You need each other. Parenting is hard. Teaching is hard. Adulting is hard.
Be supportive and give grace. I’m telling you, there is nothing worse than not having parent support. Before making a quick judgement or giving anyone the benefit of the doubt, talk to them. Emails also can get lost in translation. We make assumptions on tones but sometimes we are way off. If you have a question, pick up the phone and ask. Being a teacher and knowing how kids are exceptional story tellers, I always told my children that I was going to believe the teacher until I got to the bottom of it. My boys like to tell me that their teacher didn’t grade their paper correctly. Um, I’m not sure that’s how you ended up with a 50 on your test, son. Our kids are lacking accountability and it’s easier to place blame.
I always told parents that I would only believe half of what their child told me about them if they would extend the same curtesy. Ha. Seriously though, parents would die if they knew all the things their kids say at school. Die. Sometimes they make up stories because a friend told a story and they want to fit in. Sometimes they are just running their mouth, ha. If I had a nickel for every time a kid told me, “My mom said my dad is lazy because he sleeps in his chair and drinks beer” or “My mom got fired from her job because she keeps falling asleep at work” and my favorite, “My parents said you work for them and have to do what they says!” Ha.
Don’t wait. If a teacher told you they would get back with you tomorrow and it’s three days later, they probably forgot. It’s not out of spite. They are juggling a million balls and unfortunately sometimes the drop one. Call or email to follow up.
I think when it comes to communication, it’s my job as the parent to make sure things are going smoothly. Something I have learned over the years is that I am the teacher that matters the most. I am their first and last teacher in life. I am their advocate and punisher. I am their accountability and have the last word. I need to make sure that not only is their teacher doing everything they can to support my child, but that I am doing everything I can to support them. Even if we have had a difficult teacher, I remind myself that it’s only for a year. We can survive anything for a year.
When I tell teachers that it’s my job to make their job easier, I whole heartedly mean it. I think all parents should spend one day substituting in a classroom so they have empathy and more realistic expectations. You have less excuses for your child when you realize your child is the match that lights the fire of ciaos is a teacher’s classroom.
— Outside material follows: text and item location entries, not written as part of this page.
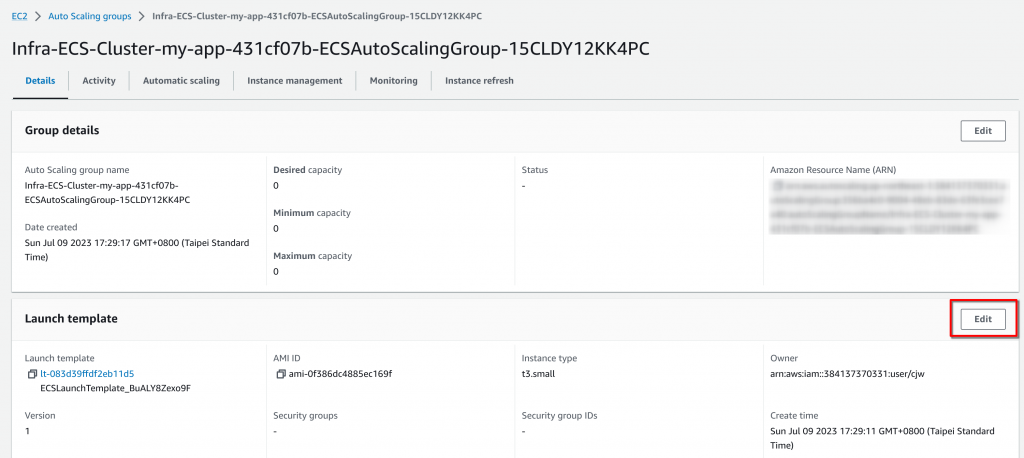Screen dimensions: 1024x458
Task: Copy the launch template ID
Action: 32,374
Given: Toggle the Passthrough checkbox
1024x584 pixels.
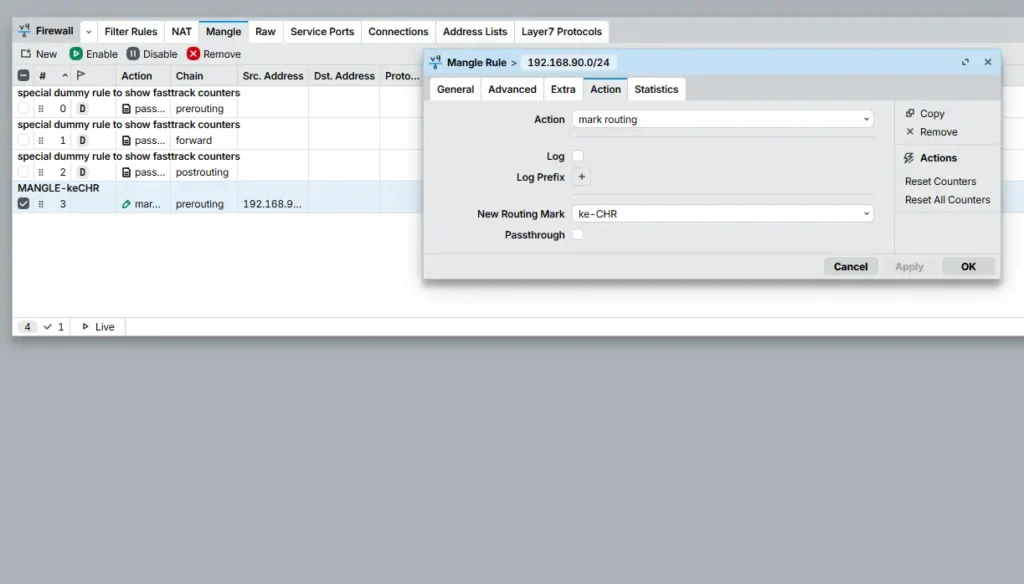Looking at the screenshot, I should [577, 234].
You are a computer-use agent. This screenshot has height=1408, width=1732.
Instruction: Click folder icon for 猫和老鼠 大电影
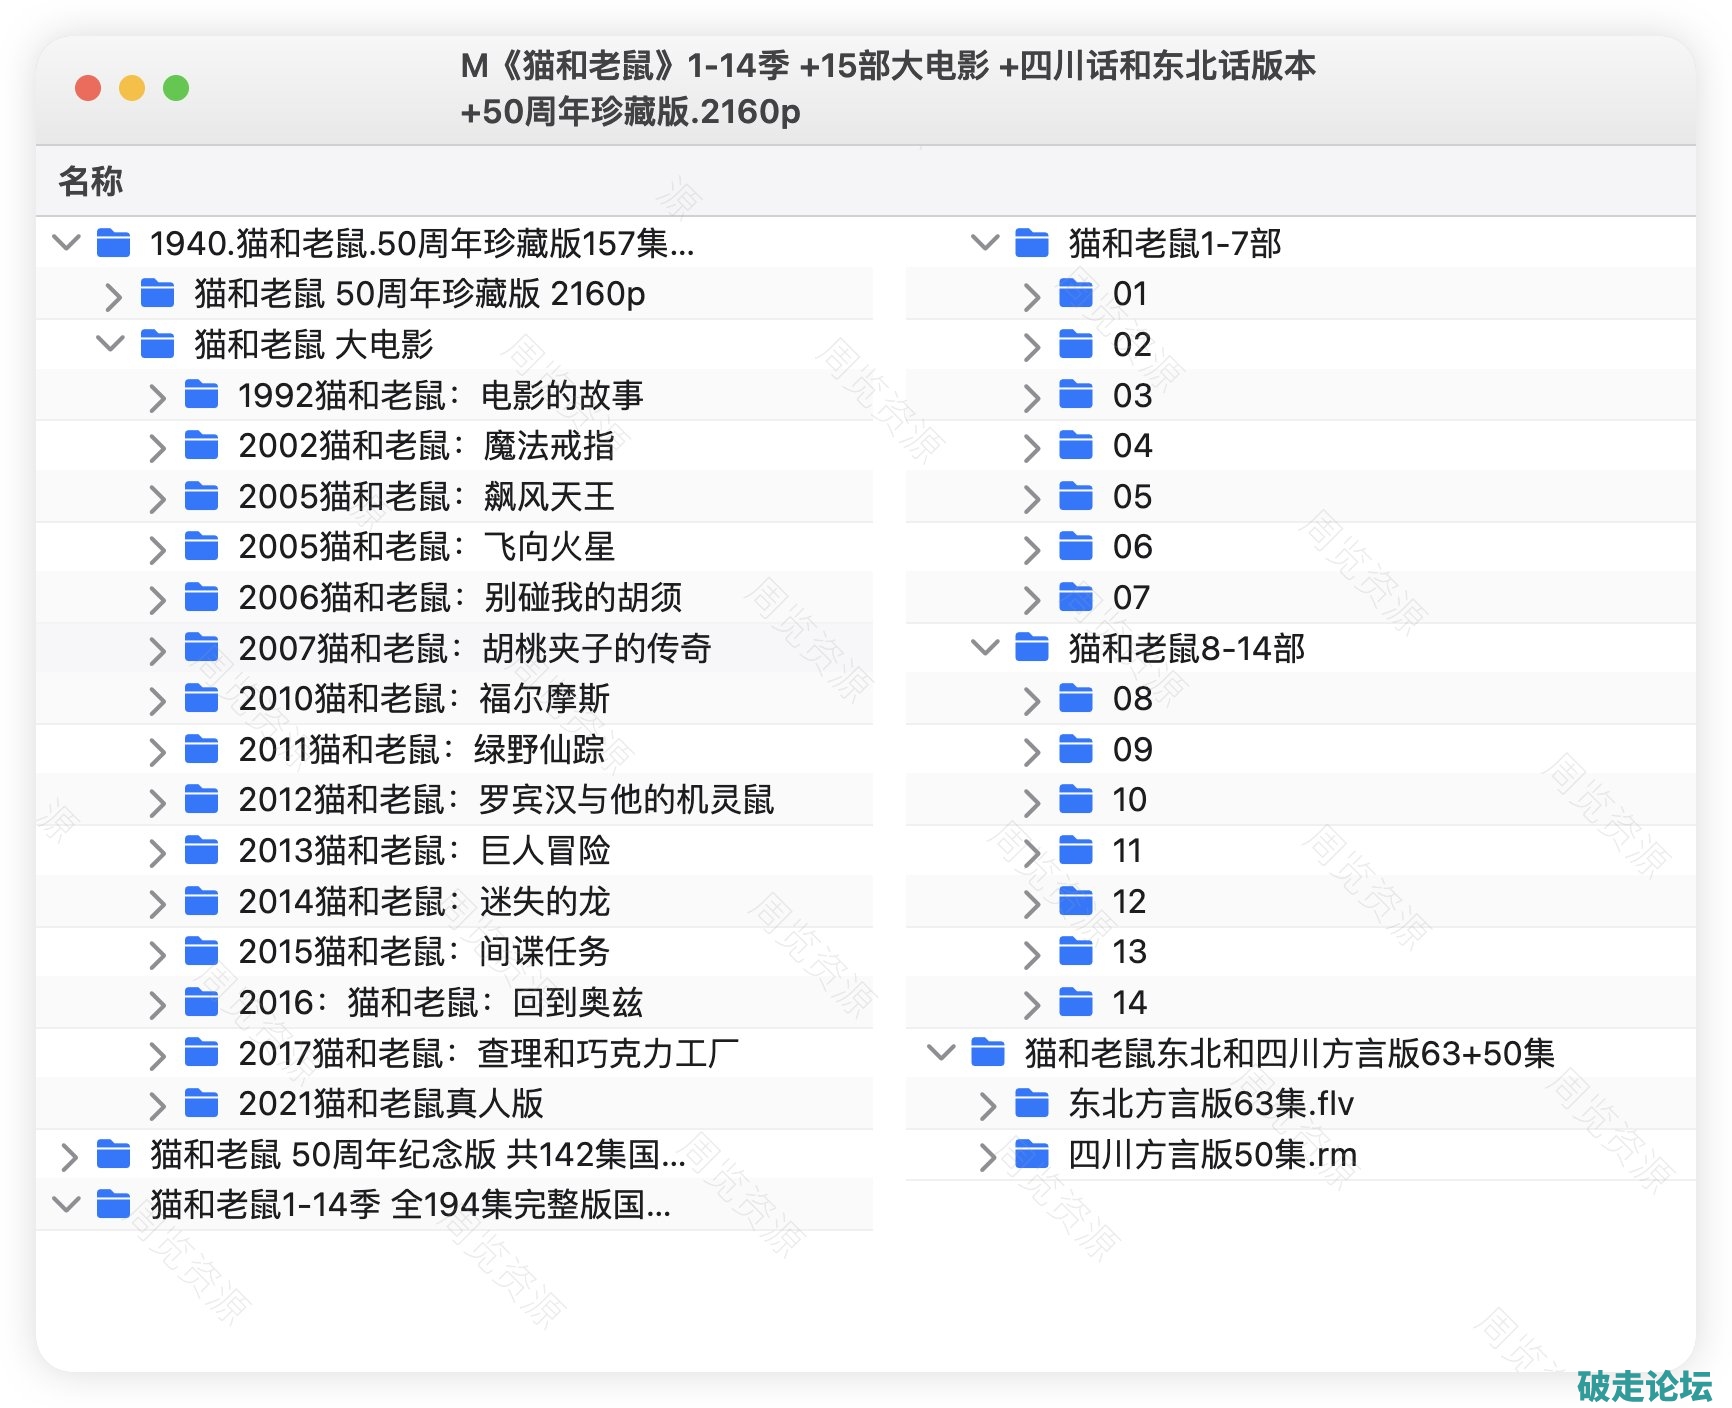click(157, 344)
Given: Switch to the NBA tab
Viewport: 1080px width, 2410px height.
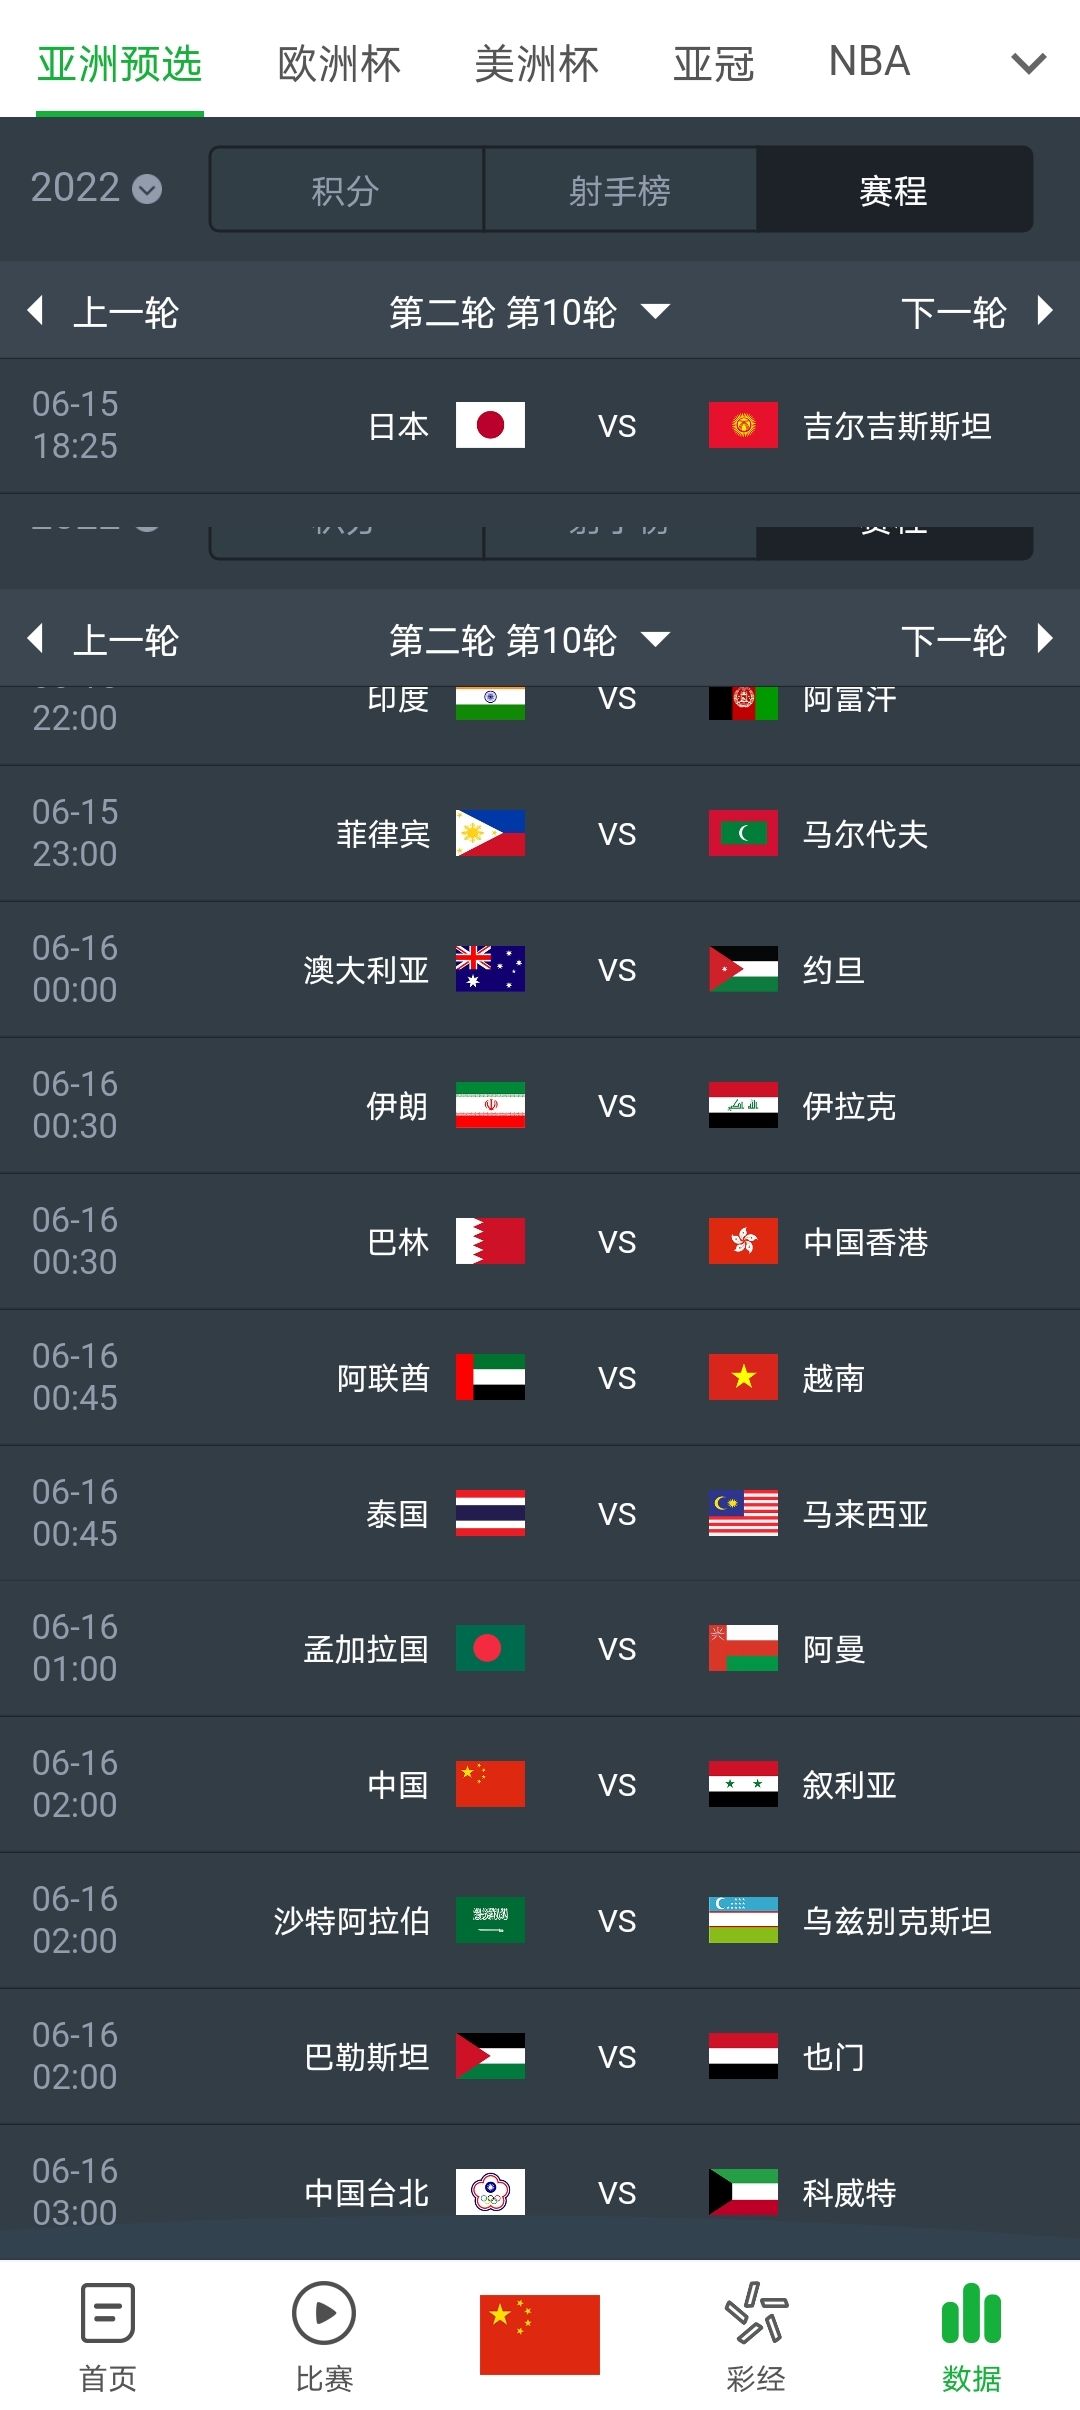Looking at the screenshot, I should [869, 62].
Lastly, every year I remind my children that I will be the mother they need and that looks different for each of them every year. If you need me to be a helicopter mom, then that is what I will be. If I need to sit back and let you do your thing, then that is what I will do. If I need to email a teacher to check in weekly for their sanity and mine, then that is what I will do. And, on those days when I know my child is pushing that teacher to the edge, I email them a Starbucks gift card (because it’s illegal to send a bottle of wine, ha) and say thanks for loving my kid unconditionally. We NEED good teachers. Good teachers NEED supportive parents. It’s a lovely partnership when we each do our part.
Remember you are on the same team. Love your village and know that they are doing their very best to love your child. Teachers understand the responsibility they have. They are helping to raise the future. It’s their future too.